High-Protein Sticky Halloumi & Chickpea Bowl: A 26g Protein-Packed Recipe
This protein-rich wellness bowl combines sticky glazed halloumi, spiced chickpeas, and fresh vegetables for a nourishing 26g protein meal perfect for lunch or dinner.

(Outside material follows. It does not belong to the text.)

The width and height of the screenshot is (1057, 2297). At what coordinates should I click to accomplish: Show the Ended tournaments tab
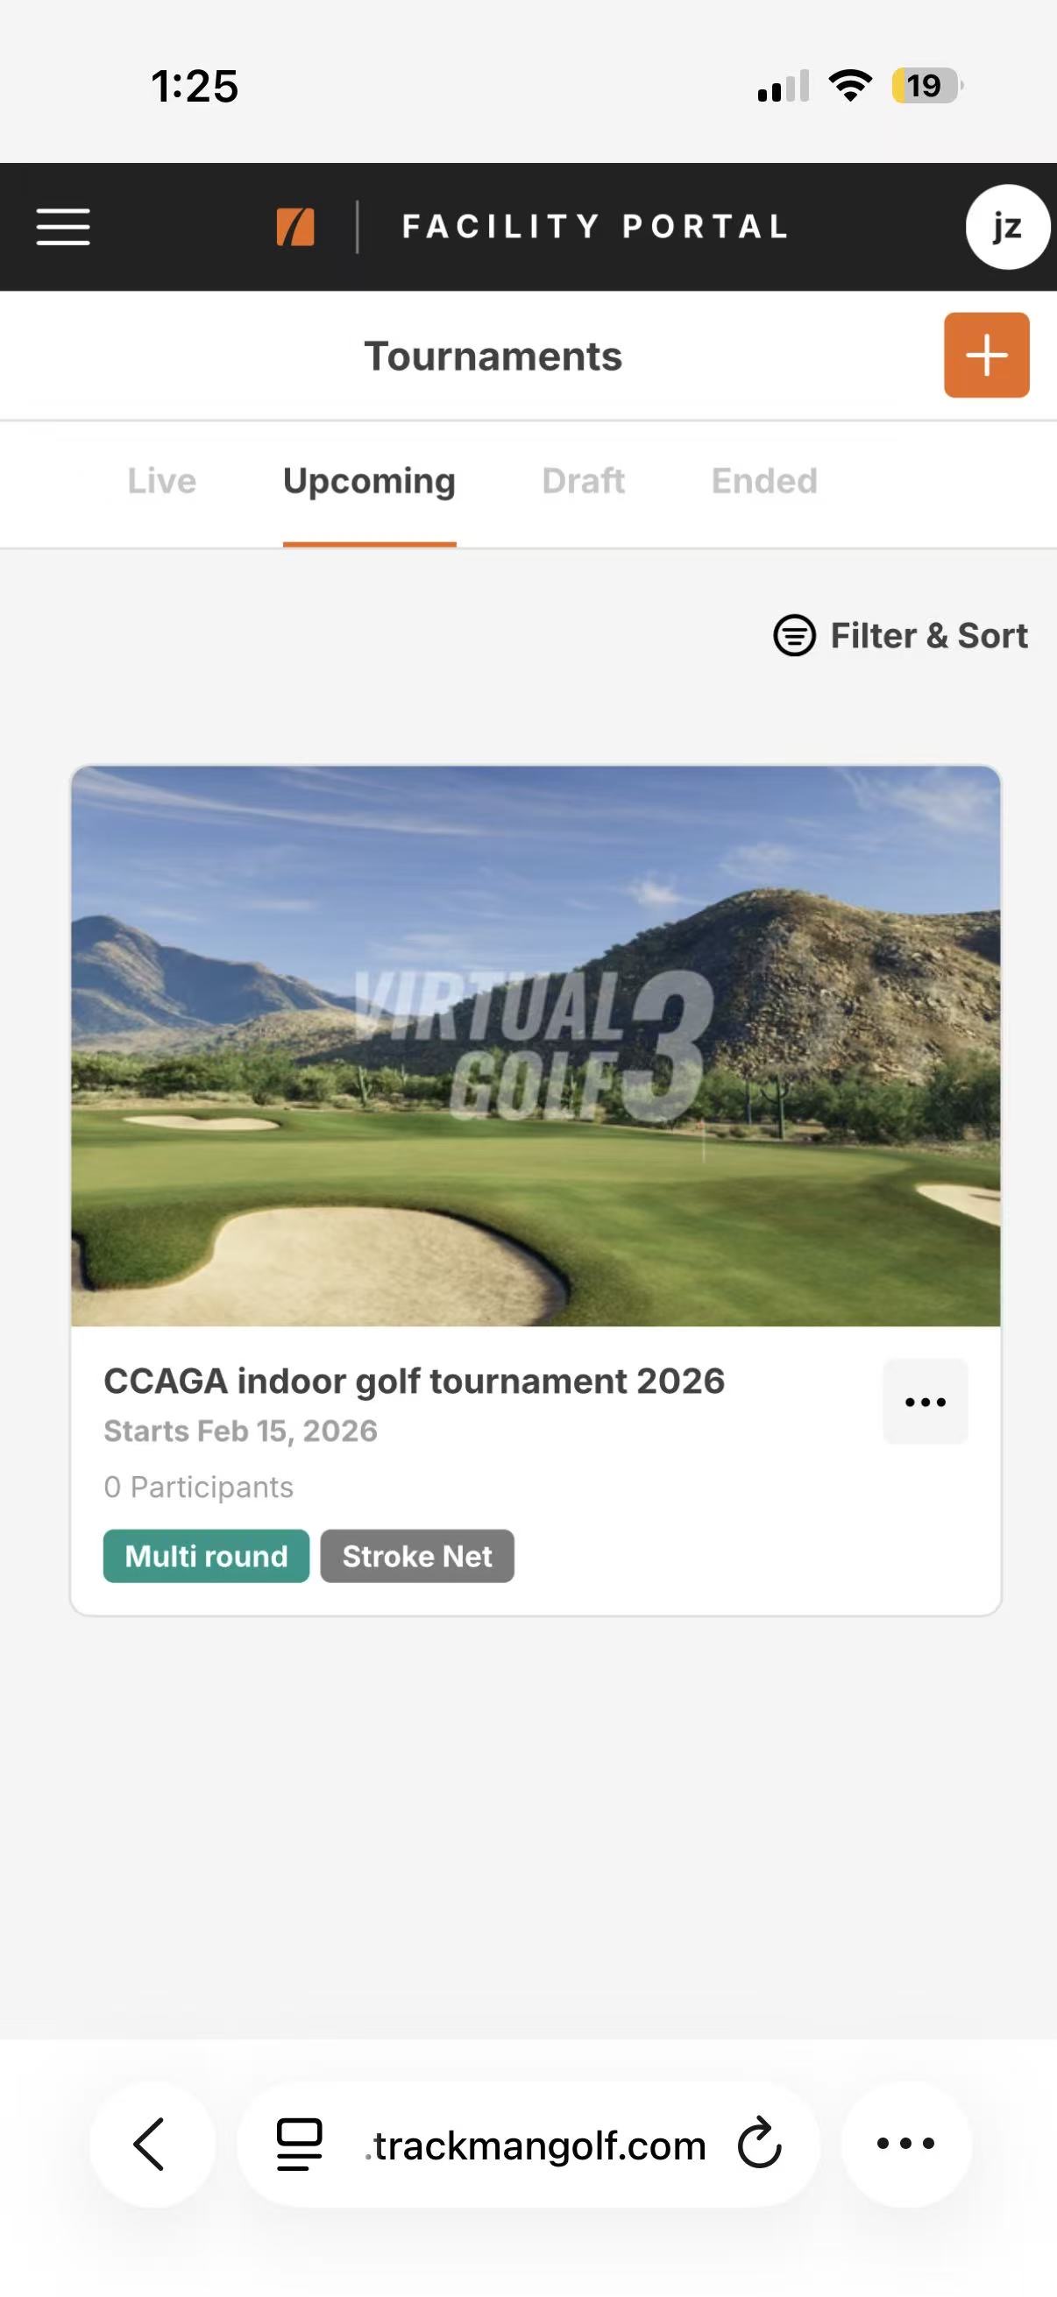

Sticky halloumi chickpea wellness bowl

Sticky halloumi bowl

Sticky halloumi bowl with vegetables
Servings: 2 Prep Time: 5 minutes Cook Time: 10 minutes
Ingredients:
For the Chickpeas:
- 1 tin (200g) chickpeas, drained
- 1 tsp curry powder
- ½ tsp paprika
- Salt and pepper to taste
- Low-calorie oil spray
For the Halloumi:
- 100g halloumi, sliced
- 2 tsp honey
- ¼ lemon, juiced
- ½ tsp chilli flakes
For the Salad:
- 2 handfuls spinach
- ½ avocado, diced
- 2 tbsp red pepper hummus
- 1 large carrot, grated
- 2 large tomatoes, diced
- 1 red onion, finely sliced
Instructions:
-
Preheat oven to 200°C. Mix chickpeas with curry powder, paprika, and salt. Spray with oil and spread on a lined baking tray.
-
Roast chickpeas for 20-25 minutes, turning halfway, until crispy. Air fryer alternative: 200°C for 15-20 minutes.
-
Combine honey, lemon juice, and chilli flakes. Coat halloumi slices in mixture.
-
Heat oiled pan over medium heat. Cook halloumi until golden and crispy, few minutes each side.
-
Assemble bowls: divide salad ingredients between plates, top with chickpeas and halloumi.
Storage: Keeps 3-4 days refrigerated. Store hummus separately, add when serving.